Stored records
►
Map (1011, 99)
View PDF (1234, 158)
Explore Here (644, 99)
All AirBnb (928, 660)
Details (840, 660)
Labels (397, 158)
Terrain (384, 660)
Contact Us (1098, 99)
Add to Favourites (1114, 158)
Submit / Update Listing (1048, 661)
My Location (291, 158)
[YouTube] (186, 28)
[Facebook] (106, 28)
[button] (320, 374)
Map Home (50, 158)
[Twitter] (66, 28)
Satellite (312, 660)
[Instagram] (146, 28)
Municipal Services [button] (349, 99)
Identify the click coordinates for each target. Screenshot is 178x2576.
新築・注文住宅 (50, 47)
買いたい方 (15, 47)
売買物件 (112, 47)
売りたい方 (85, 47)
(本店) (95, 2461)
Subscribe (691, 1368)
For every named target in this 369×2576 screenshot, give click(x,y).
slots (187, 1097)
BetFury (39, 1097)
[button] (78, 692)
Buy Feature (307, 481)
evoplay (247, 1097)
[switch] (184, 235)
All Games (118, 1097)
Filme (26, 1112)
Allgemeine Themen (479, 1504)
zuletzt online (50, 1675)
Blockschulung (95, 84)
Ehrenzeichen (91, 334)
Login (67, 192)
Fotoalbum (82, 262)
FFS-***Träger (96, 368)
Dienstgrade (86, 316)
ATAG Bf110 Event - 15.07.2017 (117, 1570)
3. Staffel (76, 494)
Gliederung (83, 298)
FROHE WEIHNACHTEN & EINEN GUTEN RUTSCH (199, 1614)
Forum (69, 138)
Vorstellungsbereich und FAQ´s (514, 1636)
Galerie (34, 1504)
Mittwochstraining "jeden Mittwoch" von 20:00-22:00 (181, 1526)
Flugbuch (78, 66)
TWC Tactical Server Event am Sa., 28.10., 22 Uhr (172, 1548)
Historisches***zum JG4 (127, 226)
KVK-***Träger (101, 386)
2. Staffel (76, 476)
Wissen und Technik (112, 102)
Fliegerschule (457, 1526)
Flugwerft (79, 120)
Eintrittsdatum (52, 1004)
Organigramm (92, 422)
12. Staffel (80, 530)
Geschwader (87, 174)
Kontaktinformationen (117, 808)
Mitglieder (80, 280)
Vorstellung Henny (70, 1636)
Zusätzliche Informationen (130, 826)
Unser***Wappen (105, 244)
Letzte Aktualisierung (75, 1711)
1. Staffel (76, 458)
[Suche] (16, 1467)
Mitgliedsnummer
◄
• _EXERCISE BRIEF_: Each line from the one that includes "[switch] (184, 235)" down to the close of the records above is to be given again exactly, and no other line is to appear.

• _ANSWER BELOW_:
[switch] (184, 235)
All Games (118, 1097)
Filme (26, 1112)
Allgemeine Themen (479, 1504)
zuletzt online (50, 1675)
Blockschulung (95, 84)
Ehrenzeichen (91, 334)
Login (67, 192)
Fotoalbum (82, 262)
FFS-***Träger (96, 368)
Dienstgrade (86, 316)
ATAG Bf110 Event - 15.07.2017 (117, 1570)
3. Staffel (76, 494)
Gliederung (83, 298)
FROHE WEIHNACHTEN & EINEN GUTEN RUTSCH (199, 1614)
Forum (69, 138)
Vorstellungsbereich und FAQ´s (514, 1636)
Galerie (34, 1504)
Mittwochstraining "jeden Mittwoch" von 20:00-22:00 (181, 1526)
Flugbuch (78, 66)
TWC Tactical Server Event am Sa., 28.10., 22 Uhr (172, 1548)
Historisches***zum JG4 (127, 226)
KVK-***Träger (101, 386)
2. Staffel (76, 476)
Wissen und Technik (112, 102)
Fliegerschule (457, 1526)
Flugwerft (79, 120)
Eintrittsdatum (52, 1004)
Organigramm (92, 422)
12. Staffel (80, 530)
Geschwader (87, 174)
Kontaktinformationen (117, 808)
Mitglieder (80, 280)
Vorstellung Henny (70, 1636)
Zusätzliche Informationen (130, 826)
Unser***Wappen (105, 244)
Letzte Aktualisierung (75, 1711)
1. Staffel (76, 458)
[Suche] (16, 1467)
Mitgliedsnummer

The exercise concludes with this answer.